▶ Your instructions
Count how many lines of the material below contain the word "team", treating uppercase and lowercase as different. Reply with the number alone.

Dataset entries
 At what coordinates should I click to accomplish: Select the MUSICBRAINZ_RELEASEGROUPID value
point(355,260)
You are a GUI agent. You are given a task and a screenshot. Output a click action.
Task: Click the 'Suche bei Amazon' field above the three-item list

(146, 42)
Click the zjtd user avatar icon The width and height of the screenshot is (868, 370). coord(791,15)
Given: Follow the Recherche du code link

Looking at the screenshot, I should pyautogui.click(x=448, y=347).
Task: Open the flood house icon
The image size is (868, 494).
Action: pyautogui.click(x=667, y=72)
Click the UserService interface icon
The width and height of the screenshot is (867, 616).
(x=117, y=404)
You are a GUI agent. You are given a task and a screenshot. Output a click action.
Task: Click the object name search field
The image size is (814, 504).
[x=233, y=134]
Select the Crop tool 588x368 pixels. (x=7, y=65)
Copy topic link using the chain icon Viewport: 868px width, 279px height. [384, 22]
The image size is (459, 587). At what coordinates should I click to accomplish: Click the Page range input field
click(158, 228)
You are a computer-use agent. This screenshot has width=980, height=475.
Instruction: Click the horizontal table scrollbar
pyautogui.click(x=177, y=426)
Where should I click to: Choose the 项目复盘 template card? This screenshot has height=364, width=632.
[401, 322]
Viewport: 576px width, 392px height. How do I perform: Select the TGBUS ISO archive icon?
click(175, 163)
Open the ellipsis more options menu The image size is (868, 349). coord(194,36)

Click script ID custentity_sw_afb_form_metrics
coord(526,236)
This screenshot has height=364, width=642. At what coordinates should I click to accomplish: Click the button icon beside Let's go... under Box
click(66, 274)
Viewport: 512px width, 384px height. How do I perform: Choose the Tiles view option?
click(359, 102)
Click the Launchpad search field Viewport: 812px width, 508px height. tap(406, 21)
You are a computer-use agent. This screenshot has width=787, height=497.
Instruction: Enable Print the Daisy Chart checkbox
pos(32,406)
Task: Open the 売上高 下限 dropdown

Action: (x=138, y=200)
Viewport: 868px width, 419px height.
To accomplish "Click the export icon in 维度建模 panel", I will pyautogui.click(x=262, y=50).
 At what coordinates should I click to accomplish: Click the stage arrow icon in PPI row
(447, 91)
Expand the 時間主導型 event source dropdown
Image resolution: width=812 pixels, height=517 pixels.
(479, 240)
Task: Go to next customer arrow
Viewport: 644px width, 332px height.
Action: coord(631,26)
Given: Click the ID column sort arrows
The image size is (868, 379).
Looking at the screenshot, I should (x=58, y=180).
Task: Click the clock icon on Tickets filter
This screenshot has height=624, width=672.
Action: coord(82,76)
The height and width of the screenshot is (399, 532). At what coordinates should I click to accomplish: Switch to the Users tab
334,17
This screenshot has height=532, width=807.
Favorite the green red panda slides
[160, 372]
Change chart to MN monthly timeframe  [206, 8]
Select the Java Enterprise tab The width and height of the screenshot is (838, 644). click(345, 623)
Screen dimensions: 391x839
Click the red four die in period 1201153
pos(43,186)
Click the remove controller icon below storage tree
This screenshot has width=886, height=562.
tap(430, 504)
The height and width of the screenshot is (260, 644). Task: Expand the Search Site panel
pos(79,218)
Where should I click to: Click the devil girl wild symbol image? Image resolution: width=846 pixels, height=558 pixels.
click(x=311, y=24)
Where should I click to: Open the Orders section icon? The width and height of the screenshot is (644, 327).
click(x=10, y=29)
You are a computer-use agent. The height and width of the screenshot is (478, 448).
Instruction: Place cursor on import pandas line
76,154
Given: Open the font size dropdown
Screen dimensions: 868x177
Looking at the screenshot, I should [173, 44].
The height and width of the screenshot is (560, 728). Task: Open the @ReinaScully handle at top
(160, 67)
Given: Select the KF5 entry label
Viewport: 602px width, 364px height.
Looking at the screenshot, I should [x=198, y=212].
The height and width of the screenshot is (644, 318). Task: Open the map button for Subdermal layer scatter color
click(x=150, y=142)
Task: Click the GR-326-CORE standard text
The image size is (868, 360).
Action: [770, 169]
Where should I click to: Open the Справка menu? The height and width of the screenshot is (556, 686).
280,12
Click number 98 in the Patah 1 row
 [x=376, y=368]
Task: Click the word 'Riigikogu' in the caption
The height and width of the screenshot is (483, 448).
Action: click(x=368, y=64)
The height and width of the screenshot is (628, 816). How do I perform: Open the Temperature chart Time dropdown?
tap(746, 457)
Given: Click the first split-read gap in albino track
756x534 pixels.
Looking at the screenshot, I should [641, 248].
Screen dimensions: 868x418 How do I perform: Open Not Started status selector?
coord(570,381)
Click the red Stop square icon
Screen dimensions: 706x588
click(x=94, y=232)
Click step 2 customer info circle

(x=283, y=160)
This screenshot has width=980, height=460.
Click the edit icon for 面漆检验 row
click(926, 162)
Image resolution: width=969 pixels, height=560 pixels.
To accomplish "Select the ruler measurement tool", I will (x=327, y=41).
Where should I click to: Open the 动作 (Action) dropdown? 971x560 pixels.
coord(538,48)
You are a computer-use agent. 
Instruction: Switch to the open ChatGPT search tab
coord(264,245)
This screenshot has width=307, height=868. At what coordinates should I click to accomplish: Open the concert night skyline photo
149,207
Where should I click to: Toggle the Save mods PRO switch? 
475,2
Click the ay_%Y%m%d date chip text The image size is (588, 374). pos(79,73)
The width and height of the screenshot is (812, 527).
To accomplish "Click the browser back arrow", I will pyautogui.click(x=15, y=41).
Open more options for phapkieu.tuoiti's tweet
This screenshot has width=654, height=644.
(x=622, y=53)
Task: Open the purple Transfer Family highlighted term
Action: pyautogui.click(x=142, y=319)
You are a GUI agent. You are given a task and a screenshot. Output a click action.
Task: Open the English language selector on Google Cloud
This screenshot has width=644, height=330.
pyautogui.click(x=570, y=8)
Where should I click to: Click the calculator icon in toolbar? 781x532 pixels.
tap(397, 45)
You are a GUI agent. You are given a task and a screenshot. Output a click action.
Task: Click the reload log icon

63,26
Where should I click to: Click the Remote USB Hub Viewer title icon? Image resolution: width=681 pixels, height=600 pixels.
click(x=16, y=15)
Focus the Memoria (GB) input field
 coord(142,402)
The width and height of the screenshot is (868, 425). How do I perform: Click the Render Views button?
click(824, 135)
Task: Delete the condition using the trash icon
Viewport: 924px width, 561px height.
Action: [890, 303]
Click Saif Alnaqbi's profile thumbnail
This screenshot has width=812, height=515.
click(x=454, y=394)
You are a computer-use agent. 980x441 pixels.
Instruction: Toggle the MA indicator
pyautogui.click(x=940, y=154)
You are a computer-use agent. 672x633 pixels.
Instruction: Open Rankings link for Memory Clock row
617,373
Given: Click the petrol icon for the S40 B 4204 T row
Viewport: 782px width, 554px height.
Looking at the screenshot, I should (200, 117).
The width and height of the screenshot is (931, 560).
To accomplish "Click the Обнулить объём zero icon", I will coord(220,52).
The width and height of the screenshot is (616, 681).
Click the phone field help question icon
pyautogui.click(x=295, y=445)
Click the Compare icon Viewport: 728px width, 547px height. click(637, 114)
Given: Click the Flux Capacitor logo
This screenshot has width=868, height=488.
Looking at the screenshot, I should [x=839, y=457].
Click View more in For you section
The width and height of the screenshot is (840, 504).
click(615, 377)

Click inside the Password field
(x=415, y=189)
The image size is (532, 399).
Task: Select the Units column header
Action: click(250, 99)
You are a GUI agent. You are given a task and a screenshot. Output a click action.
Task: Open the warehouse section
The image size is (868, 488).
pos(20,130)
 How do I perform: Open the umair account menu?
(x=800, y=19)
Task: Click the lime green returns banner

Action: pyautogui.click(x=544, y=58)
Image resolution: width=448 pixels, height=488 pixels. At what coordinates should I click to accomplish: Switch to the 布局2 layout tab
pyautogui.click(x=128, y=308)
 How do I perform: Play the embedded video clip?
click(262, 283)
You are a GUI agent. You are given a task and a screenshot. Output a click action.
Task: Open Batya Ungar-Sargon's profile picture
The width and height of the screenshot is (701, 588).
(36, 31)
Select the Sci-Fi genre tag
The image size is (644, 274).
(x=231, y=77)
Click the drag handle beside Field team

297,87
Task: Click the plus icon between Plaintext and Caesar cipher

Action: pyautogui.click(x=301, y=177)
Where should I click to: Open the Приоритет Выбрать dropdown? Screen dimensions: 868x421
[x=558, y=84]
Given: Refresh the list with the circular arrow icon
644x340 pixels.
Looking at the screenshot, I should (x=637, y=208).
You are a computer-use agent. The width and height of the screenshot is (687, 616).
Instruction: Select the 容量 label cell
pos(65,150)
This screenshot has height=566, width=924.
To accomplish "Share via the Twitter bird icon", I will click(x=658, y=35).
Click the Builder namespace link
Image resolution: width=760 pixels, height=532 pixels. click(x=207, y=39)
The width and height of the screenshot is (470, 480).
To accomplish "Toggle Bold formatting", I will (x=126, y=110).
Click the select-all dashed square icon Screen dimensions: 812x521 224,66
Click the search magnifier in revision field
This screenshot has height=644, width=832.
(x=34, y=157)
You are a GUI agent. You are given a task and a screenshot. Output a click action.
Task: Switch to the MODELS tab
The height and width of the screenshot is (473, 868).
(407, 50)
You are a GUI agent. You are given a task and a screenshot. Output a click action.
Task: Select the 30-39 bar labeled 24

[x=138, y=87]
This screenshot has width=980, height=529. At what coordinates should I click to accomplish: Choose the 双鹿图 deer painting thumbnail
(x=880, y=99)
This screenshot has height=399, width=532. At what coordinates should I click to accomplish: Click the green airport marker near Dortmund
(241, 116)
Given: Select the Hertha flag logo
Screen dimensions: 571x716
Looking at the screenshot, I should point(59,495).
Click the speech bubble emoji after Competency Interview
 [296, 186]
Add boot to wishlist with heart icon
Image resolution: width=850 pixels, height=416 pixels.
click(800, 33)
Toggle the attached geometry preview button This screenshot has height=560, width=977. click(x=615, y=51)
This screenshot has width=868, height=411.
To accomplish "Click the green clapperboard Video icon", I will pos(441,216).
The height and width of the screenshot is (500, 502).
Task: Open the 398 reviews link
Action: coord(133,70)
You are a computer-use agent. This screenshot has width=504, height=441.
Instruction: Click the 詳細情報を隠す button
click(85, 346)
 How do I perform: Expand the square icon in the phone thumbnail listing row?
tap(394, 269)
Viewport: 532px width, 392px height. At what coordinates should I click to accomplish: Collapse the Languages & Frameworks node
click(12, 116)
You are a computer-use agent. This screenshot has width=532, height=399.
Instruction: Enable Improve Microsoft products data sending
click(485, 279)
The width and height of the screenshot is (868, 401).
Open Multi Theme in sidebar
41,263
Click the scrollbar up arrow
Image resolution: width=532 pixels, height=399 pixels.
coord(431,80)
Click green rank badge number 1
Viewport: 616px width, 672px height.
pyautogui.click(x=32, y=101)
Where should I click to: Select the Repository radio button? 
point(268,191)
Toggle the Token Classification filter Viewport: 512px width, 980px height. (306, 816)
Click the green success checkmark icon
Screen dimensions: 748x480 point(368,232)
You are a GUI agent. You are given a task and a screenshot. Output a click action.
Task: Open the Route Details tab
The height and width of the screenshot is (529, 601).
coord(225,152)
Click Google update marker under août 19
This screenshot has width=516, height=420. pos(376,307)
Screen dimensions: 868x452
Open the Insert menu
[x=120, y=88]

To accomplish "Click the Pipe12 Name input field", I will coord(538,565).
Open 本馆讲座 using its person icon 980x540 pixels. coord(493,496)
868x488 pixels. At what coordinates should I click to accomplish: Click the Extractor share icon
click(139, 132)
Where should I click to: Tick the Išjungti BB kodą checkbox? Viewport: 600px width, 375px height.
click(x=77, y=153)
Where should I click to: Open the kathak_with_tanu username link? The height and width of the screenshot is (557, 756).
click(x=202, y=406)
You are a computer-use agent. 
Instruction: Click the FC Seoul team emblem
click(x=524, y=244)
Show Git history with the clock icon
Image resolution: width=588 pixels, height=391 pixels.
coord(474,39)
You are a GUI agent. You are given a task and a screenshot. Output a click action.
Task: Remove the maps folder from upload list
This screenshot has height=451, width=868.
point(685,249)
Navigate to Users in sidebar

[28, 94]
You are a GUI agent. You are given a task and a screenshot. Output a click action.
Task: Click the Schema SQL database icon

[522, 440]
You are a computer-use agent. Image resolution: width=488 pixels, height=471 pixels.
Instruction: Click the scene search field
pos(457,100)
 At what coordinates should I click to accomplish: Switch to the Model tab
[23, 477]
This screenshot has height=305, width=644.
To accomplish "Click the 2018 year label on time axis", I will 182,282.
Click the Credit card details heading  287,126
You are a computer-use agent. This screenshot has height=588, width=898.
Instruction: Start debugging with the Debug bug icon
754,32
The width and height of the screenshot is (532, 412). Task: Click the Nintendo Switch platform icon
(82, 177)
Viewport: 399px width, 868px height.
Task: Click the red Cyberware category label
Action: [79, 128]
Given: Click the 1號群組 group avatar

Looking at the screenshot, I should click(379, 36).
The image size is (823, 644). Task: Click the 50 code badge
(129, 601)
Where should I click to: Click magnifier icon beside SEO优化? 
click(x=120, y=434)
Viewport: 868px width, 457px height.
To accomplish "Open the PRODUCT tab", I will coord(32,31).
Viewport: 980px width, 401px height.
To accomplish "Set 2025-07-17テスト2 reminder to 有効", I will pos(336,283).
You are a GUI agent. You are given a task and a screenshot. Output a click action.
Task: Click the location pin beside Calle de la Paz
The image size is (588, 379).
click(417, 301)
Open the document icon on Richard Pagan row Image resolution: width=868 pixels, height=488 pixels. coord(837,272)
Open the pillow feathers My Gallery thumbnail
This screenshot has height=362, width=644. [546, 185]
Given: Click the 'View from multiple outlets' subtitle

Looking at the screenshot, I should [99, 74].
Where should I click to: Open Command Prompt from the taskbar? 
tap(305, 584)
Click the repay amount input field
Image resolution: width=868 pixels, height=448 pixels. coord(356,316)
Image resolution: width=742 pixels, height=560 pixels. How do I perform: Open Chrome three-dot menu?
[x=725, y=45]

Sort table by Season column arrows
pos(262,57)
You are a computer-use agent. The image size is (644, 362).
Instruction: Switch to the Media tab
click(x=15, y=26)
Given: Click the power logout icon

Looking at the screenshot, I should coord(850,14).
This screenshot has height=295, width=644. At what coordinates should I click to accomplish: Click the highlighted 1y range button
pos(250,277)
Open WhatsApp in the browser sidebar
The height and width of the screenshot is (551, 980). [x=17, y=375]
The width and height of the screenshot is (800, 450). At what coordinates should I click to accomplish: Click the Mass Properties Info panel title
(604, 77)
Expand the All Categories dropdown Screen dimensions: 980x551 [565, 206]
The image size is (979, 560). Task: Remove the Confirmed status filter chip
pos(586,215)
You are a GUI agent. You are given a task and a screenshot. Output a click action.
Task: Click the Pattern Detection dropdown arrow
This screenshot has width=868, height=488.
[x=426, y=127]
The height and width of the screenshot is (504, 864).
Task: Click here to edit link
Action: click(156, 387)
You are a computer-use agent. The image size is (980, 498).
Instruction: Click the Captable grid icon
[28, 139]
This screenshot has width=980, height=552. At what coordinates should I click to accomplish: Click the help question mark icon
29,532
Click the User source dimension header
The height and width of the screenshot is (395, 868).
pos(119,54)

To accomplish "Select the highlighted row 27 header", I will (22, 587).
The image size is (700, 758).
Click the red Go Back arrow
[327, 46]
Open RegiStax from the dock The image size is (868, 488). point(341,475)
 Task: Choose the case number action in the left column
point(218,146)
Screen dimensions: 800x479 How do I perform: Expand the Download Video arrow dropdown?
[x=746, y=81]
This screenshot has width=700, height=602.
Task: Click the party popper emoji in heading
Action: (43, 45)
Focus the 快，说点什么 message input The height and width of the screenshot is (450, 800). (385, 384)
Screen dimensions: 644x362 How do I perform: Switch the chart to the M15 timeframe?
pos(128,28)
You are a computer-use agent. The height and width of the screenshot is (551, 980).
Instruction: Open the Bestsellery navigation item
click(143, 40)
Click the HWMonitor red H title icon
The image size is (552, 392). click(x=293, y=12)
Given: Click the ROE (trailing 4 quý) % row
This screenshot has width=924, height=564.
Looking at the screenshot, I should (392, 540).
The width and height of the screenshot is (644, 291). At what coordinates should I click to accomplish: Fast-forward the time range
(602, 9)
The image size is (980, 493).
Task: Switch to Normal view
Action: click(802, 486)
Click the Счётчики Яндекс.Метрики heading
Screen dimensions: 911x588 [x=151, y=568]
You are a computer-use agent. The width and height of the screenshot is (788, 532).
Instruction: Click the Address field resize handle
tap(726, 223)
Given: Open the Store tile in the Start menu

▶ Task answer
2